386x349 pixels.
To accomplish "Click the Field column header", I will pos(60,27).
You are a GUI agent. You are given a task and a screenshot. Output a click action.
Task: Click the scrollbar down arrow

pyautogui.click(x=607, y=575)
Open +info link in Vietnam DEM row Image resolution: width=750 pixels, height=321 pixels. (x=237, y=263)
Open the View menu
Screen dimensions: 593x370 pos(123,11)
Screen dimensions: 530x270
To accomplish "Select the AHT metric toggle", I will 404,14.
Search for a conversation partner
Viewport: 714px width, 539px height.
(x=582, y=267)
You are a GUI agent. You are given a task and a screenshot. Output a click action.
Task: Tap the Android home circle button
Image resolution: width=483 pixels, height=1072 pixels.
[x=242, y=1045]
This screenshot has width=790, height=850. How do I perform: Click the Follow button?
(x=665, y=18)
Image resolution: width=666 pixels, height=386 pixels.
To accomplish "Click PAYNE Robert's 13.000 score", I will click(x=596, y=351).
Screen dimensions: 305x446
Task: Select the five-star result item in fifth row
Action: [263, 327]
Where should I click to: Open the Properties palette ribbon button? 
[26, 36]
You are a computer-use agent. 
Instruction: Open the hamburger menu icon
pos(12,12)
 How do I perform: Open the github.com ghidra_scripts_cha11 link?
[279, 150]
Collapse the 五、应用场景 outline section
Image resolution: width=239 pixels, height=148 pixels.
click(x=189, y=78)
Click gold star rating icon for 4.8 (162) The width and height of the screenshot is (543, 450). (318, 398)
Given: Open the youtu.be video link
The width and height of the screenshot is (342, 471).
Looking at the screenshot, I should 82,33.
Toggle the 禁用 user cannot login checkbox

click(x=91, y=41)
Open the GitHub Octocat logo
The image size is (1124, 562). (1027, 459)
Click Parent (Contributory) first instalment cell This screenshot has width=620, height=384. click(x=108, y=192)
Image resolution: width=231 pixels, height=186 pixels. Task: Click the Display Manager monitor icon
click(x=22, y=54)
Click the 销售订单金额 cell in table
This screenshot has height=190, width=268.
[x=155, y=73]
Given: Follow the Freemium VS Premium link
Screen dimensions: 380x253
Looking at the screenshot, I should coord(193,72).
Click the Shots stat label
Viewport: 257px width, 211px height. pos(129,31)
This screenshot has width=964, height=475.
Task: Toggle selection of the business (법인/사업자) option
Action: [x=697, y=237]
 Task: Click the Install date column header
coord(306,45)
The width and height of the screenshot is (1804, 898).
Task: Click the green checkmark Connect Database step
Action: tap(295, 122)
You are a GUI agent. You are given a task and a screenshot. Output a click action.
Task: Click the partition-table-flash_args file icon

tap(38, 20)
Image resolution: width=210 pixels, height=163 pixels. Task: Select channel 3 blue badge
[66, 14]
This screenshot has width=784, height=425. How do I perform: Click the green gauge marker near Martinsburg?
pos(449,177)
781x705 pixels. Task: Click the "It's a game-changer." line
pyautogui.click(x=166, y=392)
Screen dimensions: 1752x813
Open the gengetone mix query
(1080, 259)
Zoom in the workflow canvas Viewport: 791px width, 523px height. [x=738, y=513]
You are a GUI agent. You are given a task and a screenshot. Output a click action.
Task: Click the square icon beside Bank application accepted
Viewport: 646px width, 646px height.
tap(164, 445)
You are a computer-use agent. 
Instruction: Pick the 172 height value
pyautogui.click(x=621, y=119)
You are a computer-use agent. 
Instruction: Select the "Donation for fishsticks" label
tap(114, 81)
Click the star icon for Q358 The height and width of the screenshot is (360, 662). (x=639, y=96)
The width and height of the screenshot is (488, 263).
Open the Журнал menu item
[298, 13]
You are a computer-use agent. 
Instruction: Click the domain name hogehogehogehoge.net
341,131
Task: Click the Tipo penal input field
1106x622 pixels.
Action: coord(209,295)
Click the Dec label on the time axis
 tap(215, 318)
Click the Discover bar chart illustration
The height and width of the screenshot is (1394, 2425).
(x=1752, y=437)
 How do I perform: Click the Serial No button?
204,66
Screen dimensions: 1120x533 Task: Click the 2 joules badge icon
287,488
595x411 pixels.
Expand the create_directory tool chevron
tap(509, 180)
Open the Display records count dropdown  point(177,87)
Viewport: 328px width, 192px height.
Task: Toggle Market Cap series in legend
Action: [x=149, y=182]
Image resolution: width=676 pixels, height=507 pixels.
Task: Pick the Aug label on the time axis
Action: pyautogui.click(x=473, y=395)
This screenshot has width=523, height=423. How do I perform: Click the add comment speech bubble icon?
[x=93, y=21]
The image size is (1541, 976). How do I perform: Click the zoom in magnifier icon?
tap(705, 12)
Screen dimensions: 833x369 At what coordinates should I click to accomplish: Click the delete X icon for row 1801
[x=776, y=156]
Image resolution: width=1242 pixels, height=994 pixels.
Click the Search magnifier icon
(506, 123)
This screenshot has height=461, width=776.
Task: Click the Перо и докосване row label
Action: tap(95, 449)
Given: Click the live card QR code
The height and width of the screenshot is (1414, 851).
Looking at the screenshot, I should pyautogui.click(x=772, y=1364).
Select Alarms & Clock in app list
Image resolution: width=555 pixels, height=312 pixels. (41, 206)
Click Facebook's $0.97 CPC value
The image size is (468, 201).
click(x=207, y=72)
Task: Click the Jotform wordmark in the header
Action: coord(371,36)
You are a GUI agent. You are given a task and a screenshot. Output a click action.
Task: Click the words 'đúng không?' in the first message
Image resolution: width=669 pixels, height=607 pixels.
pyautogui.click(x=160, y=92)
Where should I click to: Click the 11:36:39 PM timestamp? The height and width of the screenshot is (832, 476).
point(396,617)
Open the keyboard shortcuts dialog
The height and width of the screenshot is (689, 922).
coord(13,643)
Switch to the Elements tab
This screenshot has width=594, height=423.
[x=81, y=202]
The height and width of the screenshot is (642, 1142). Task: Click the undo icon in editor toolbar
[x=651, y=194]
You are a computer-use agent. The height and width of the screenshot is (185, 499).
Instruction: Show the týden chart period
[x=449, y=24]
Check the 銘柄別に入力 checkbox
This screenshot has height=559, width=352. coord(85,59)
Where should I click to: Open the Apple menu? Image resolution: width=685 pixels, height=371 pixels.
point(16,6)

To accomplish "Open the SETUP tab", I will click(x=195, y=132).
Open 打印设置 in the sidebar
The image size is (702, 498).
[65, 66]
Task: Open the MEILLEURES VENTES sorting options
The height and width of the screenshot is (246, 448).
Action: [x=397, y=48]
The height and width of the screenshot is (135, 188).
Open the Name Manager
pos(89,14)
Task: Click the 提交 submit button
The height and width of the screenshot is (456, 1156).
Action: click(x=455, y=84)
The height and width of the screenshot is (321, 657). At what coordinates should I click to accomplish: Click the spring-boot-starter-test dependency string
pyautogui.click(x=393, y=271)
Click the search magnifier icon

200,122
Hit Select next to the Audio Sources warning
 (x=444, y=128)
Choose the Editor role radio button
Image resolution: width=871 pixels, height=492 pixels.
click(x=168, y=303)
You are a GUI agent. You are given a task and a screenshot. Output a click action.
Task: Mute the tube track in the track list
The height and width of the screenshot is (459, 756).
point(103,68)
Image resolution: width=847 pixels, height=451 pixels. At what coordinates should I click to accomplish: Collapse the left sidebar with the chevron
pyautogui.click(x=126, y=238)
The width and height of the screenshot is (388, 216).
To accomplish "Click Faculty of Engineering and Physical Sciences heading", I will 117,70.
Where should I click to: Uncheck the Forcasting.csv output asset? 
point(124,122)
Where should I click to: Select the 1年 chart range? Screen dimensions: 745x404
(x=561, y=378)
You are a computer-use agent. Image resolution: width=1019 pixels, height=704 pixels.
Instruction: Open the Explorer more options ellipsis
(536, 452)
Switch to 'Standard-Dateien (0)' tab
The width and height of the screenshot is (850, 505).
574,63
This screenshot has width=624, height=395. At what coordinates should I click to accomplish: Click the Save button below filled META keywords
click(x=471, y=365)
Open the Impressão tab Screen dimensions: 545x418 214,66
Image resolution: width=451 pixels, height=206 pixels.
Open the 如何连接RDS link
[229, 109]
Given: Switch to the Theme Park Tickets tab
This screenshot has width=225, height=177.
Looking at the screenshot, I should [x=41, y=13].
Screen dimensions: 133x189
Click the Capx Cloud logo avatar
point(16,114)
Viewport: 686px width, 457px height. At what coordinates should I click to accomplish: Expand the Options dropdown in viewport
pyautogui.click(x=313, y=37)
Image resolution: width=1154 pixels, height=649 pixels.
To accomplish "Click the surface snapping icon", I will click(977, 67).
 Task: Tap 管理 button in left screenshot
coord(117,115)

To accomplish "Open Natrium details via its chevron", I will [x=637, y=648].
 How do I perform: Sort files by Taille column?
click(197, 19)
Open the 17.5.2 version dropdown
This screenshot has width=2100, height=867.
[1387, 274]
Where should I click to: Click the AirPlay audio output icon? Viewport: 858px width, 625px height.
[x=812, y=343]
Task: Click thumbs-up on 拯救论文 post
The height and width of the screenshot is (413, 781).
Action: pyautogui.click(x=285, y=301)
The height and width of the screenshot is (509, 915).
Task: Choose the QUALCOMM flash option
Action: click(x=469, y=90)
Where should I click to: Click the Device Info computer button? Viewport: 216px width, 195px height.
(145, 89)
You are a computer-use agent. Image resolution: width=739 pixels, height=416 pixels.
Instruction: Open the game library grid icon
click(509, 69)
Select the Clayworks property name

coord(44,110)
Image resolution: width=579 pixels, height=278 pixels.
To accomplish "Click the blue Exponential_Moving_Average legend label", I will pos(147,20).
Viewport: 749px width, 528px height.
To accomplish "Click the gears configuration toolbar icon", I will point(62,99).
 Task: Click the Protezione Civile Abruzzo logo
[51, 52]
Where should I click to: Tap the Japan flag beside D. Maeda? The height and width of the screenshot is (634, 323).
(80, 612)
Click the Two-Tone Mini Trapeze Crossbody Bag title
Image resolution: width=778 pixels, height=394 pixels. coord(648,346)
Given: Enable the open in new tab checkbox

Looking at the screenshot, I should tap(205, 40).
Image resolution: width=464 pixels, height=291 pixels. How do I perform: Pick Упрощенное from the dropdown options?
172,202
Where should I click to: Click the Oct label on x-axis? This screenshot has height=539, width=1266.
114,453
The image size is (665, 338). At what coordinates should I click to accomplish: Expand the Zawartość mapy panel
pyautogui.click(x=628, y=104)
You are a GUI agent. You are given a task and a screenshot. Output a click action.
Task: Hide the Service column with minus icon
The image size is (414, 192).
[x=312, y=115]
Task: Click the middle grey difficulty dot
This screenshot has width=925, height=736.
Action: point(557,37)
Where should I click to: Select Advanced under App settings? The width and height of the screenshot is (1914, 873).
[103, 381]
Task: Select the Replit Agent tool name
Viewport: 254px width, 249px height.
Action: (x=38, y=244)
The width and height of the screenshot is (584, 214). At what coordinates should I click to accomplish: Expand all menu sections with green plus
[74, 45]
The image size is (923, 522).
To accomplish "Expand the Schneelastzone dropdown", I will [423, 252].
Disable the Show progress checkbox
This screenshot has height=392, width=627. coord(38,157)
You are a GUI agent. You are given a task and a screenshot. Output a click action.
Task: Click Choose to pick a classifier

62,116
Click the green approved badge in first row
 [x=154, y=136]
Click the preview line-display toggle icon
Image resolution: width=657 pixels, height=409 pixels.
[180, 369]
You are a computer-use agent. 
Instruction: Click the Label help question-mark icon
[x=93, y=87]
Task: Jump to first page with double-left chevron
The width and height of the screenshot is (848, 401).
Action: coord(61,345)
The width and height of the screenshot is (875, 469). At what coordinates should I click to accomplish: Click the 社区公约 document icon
---------------
* **What to do**
Output the lines of the records above exactly as they appear, from the line containing "Open the Display" through the line containing "Given: Click the live card QR code".

* **Solution to this problem**
Open the Display records count dropdown  point(177,87)
Viewport: 328px width, 192px height.
Task: Toggle Market Cap series in legend
Action: [x=149, y=182]
Image resolution: width=676 pixels, height=507 pixels.
Task: Pick the Aug label on the time axis
Action: pyautogui.click(x=473, y=395)
This screenshot has width=523, height=423. How do I perform: Click the add comment speech bubble icon?
[x=93, y=21]
The image size is (1541, 976). How do I perform: Click the zoom in magnifier icon?
tap(705, 12)
Screen dimensions: 833x369 At what coordinates should I click to accomplish: Click the delete X icon for row 1801
[x=776, y=156]
Image resolution: width=1242 pixels, height=994 pixels.
Click the Search magnifier icon
(506, 123)
This screenshot has height=461, width=776.
Task: Click the Перо и докосване row label
Action: tap(95, 449)
Given: Click the live card QR code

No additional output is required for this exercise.